Maria Gion Cortes (Madrid, Spain)
Hospital Universitario Ramon y CajalAuthor Of 2 Presentations
14P - Gut and oral microbiota profiling in patients (pts) with hormone receptor-positive (HR+) metastatic breast cancer (MBC) receiving pembrolizumab (P) plus eribulin (E): CALADRIO (ID 32)
- Nancy Teng (Norwich, United Kingdom)
- Matthew J. Dalby (Norwich, United Kingdom)
- Raymond Kiu (Norwich, United Kingdom)
- Tim Robinson (Bristol, United Kingdom)
- Maria Gion Cortes (Madrid, Spain)
- Begona Bermejo De Las Heras (Valencia, Spain)
- Jose Manuel Perez Garcia (Barcelona, Spain)
- Lourdes Calvo-Martinez (A Coruña, Spain)
- Aleix Prat (Barcelona, Spain)
- Raul Marquez Vazquez (Madrid, Spain)
- Manuel Ruiz Borrego (Seville, Spain)
- Susana De la Cruz (Pamplona, Spain)
- Antonio Llombart Cussac (Valencia, Spain)

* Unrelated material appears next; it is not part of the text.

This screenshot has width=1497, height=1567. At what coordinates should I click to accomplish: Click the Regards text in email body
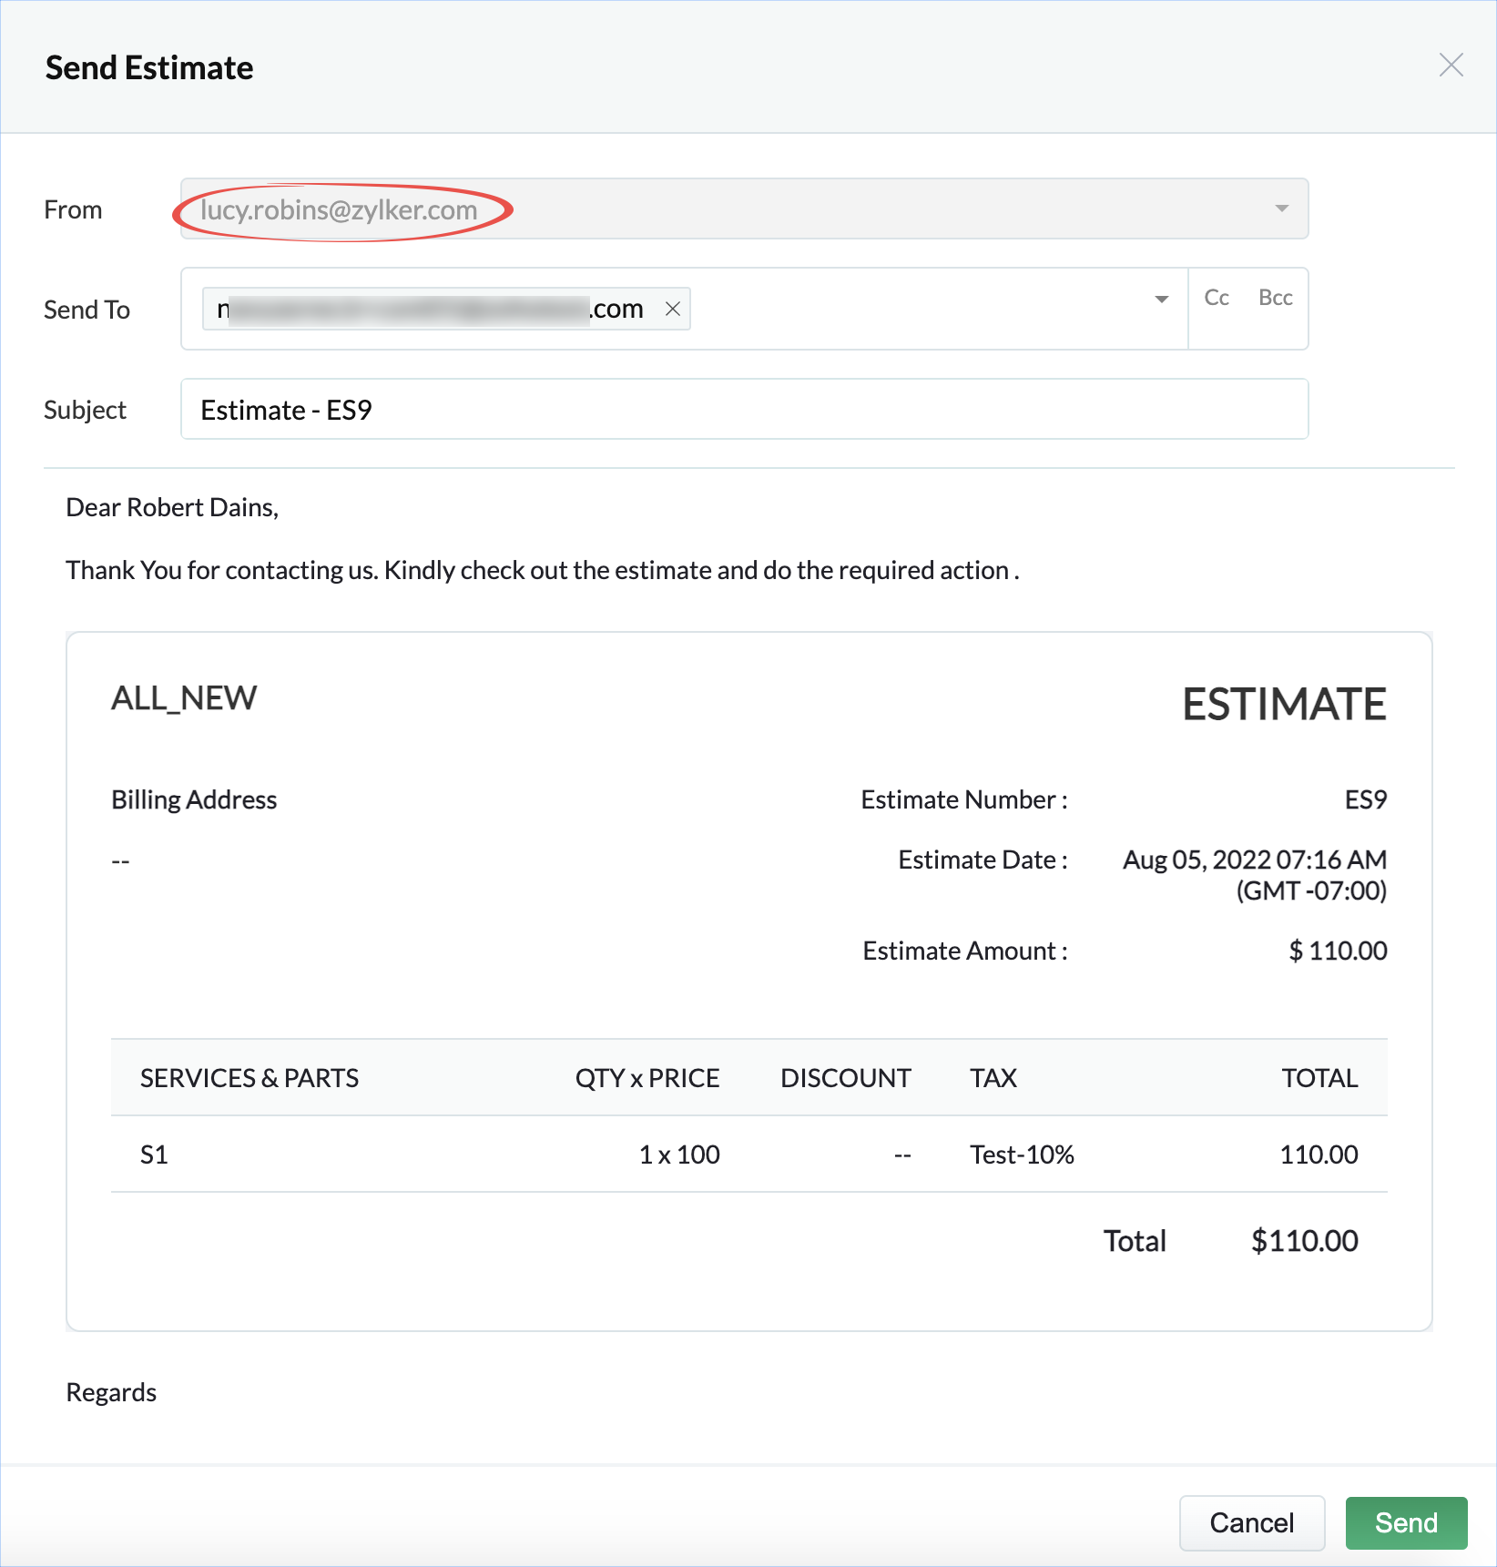point(111,1392)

- Giuseppe Curigliano (Milan, Italy)
- Peter Schmid (London, United Kingdom)
- Mario Mancino (Valencia, Spain)
- Lindsay Hall (Norwich, United Kingdom)
- Stephen Robinson (Norwich, United Kingdom)
- Javier Cortes (Madrid and Barcelona, Spain)
- Andrea Malfettone (Barcelona, Spain)
Abstract
Background
Changes occurring in host-associated microbial communities (i.e. microbiota) may modulate responses to checkpoint blockade immunotherapy. We previously showed that anti-programmed cell death 1 protein P added to microtubule-targeting chemotherapy E has an encouraging antitumor activity in HR+ MBC pts regardless of programmed death-ligand 1 status. The CALADRIO study assessed the impact of gut and oral microbiota on clinical outcome of pts from the KELLY trial.
Methods
The phase 2 KELLY trial investigated the efficacy and safety of P plus E in 44 pts with pre-treated, HR+, HER2-negative, locally recurrent inoperable or MBC (NCT03222856). Fecal and saliva samples were prospectively collected at baseline (BL), after 3 cycles, and end of treatment from a subset of pts. Tumor response was grouped into clinical benefit (CB; complete or partial responses, or stable disease [SD] ≥24 weeks) and no CB (SD <24 weeks or progressive disease) as per RECIST 1.1. Shotgun metagenomic and 16S rRNA gene sequencing were used to characterize fecal and saliva microbiota profiles, respectively. Microbiota data were analyzed using MEGAHIT, LEfSe, Wilcoxon ranked sum, and PERMANOVA methods.
Results
A total of 58 fecal and 68 saliva samples were collected. Overall P+E did not cause significant gut or oral microbiota perturbations, indicating any drug-related microbial toxicity. Across all pts, dominant gut microbiota genera included Bacteroides and Faecalibacterium, with a common oral microbe, Prevotella, also present. LeFSe analysis suggested CB was driven in part by gut-associated Bacteroides fragilis and oral-associated Streptococcus with an abundance ≥50%. Pts experiencing CB had gut and oral microbiota richness at BL and a decrease over treatment potentially related to the antibiotic usage. Several typical oral microbes in both saliva and fecal samples were also observed, suggesting a potential translocation along the oral-gut axis.
Conclusions
These preliminary findings suggest potential avenues for downstream microbiota pts stratification before commencement of treatment. Further investigation is required in larger cohorts.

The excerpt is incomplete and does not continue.